Mais ce qui est difficile en matière de
changement et d’évolution des mentalités devient aisé à réaliser
lorsqu’il s’agit de faire circuler une fausse information simple à
interpréter. Dans ce cas, la désinformation peut très rapidement
circuler sur Internet, contaminer la sphère réelle, être reprise
par la presse, devenir « un fait » et en final déstabiliser une
entreprise ou une institution. Le risque n’a jamais été aussi
grand et continue à croître en même temps que l’appropriation du
réseau par un public de moins en moins averti.

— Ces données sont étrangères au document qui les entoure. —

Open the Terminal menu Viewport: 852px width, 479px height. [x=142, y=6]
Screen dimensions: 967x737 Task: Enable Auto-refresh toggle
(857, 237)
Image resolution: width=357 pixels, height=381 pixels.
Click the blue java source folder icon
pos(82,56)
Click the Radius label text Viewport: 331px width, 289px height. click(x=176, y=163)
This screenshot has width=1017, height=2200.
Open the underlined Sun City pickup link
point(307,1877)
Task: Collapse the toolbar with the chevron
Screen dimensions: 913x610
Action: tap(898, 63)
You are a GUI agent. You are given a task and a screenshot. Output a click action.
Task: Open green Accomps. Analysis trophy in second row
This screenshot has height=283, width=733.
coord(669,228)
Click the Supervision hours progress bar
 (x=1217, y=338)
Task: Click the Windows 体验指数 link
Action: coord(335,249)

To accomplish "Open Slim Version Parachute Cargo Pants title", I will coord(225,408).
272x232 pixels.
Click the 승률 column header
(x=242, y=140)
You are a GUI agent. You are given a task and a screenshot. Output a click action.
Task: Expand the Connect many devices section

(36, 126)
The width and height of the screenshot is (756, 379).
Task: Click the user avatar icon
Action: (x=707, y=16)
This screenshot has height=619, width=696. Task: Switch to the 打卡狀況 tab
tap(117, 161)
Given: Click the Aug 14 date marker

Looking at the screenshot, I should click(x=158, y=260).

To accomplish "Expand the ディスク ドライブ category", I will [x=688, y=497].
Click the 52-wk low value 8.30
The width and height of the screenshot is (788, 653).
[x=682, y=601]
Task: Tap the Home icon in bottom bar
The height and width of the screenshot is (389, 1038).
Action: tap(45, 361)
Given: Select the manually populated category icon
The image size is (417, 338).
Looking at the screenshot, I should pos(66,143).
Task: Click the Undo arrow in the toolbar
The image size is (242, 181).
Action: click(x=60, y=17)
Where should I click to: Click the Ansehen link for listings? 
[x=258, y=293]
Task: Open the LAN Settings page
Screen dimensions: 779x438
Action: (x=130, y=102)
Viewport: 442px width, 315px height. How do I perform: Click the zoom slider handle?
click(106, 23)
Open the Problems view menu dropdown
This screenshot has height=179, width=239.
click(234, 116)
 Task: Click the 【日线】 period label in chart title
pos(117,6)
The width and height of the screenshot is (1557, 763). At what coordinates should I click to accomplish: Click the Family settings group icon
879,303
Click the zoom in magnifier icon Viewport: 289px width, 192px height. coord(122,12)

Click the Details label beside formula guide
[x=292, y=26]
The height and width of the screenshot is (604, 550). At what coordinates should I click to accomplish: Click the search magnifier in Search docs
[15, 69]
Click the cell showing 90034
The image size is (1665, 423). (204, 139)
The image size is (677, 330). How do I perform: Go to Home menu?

Si nous devons retenir une chose de l’année qui
vient de s’écouler, c’est la multiplication des opérations de
relations publiques sur Internet, avouées ou inavouées. Mais nous
sommes toujours dans une période charnière durant laquelle les
activistes continuent à régner en maître sur le réseau alors même
que les entreprises éprouvent encore des difficultés à utiliser le
Web en situation de crise. L’émergence des e-RP laisse toutefois
entrevoir une évolution vers plus de professionnalisme dans la
communication de crise sur le Web. Il semble évident que l’année à
venir connaîtra une montée en puissance de la guerre de l’opinion
sur Internet. Mais alors même que les technologies mobiles
prennent leur envol, nous pouvons imaginer qu’une fois de plus les
usages viendront distancer les modèles de la communication
sensible et de crise sur Internet, ce qui laisse de beaux jours
aux analystes…
* Didier Heiderich est l’auteur de « Rumeur sur internet.
Comprendre, anticiper et gérer les cybercrises », à paraître aux
éditions Village Mondial, fin avril 2004.